The current dataset comprises of two tables:

  • listings: This table contains the unique listings offered on Airbnb for New York at a particular time particular time. It has been scraped on the third and fourth of November, 2018. The data consist of 50968 entries (unique listings) and 96 features. The single identifier for a listing is the id. Interesting features are, among others, the location (zipcode) of the listing, it's overall score on reviews (review_scores_rating) and the type of accommodation (room_type).

To see how prices change over time and analyse whether there are seasonal effects on the price, the price of a listing on one particular day is not a sufficient information. Therefore also booking information has been added to the final dataset:

  • calendar: This table contains booking information of a listing for the next year. So for a particular date, where this data has been scraped, the corresponding prices for a listing for the next 365 days are included in this table, together with the information whether the listing is available at a particular day. This data is available for the years 2017 and 2018, where each of these data has been scraped one year before the year they contain information about.

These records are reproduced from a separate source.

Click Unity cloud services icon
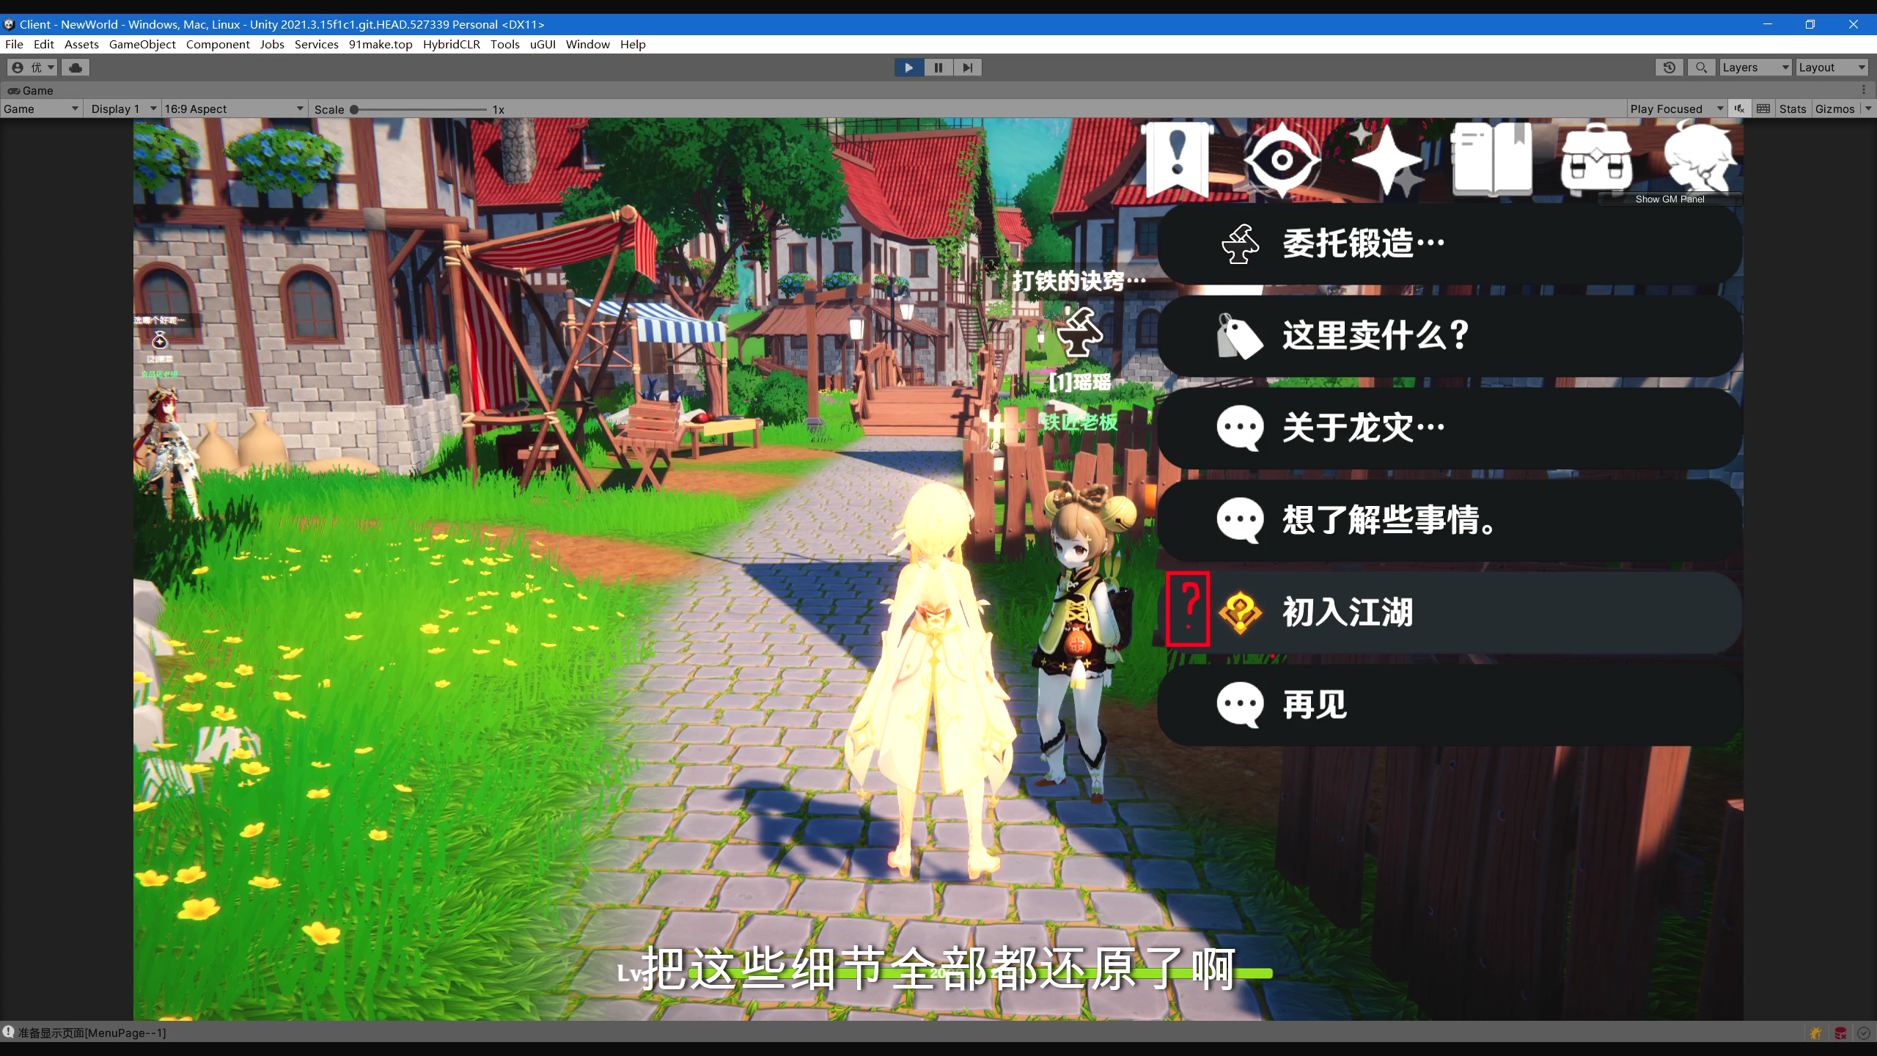This screenshot has width=1877, height=1056. tap(76, 67)
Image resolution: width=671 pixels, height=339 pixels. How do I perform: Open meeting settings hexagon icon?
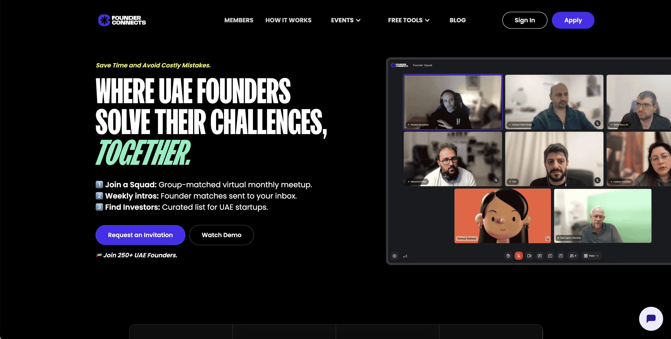(x=395, y=256)
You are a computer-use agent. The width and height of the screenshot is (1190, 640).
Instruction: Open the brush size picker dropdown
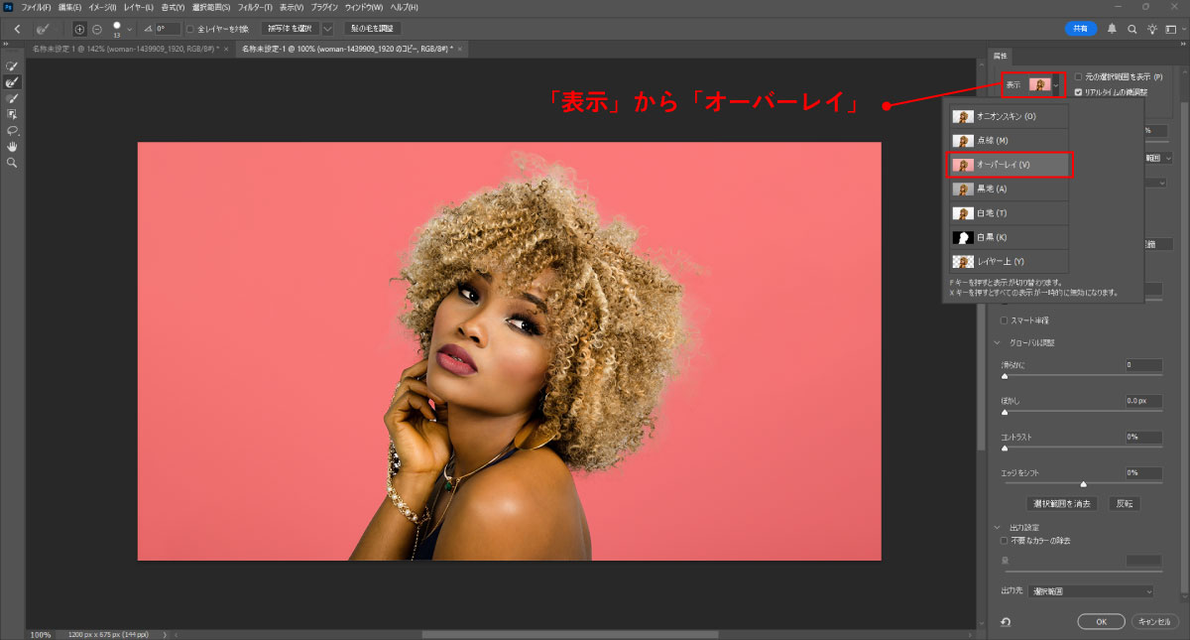click(129, 29)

The table also contains the listing_id that is available in the listings table and through which the tables can be joined together.

Data preparation and exploration

Before working with the data let's make sure all necessary libraries are imported.

library(lubridate)
library(dplyr)
library(ggplot2)
library(scales)
library(rpart)
library(cowplot)
library(rpart.plot)
library(randomForest)
library(caret)
library(knitr)
library(kableExtra)
library(tm)
library(wordcloud)
library(choroplethr)
library(choroplethrMaps)
library(choroplethrZip)
options(warn=-1) #sets the handling of warning messages. If 'warn' is negative all warnings are ignored.

At first, the two tables are loaded and processed individually. The data is in .csv` format and hence can be loaded into R using the read_csv() function.

listings = read.csv("listings.csv") #or add your own pathway to the file

The price feature of both tables needs to be processed, as it contains commas as a thousands separator as well as a dollar sign at the beginning:

listings$price <- as.numeric(gsub(",", "", substring(listings$price, 2)))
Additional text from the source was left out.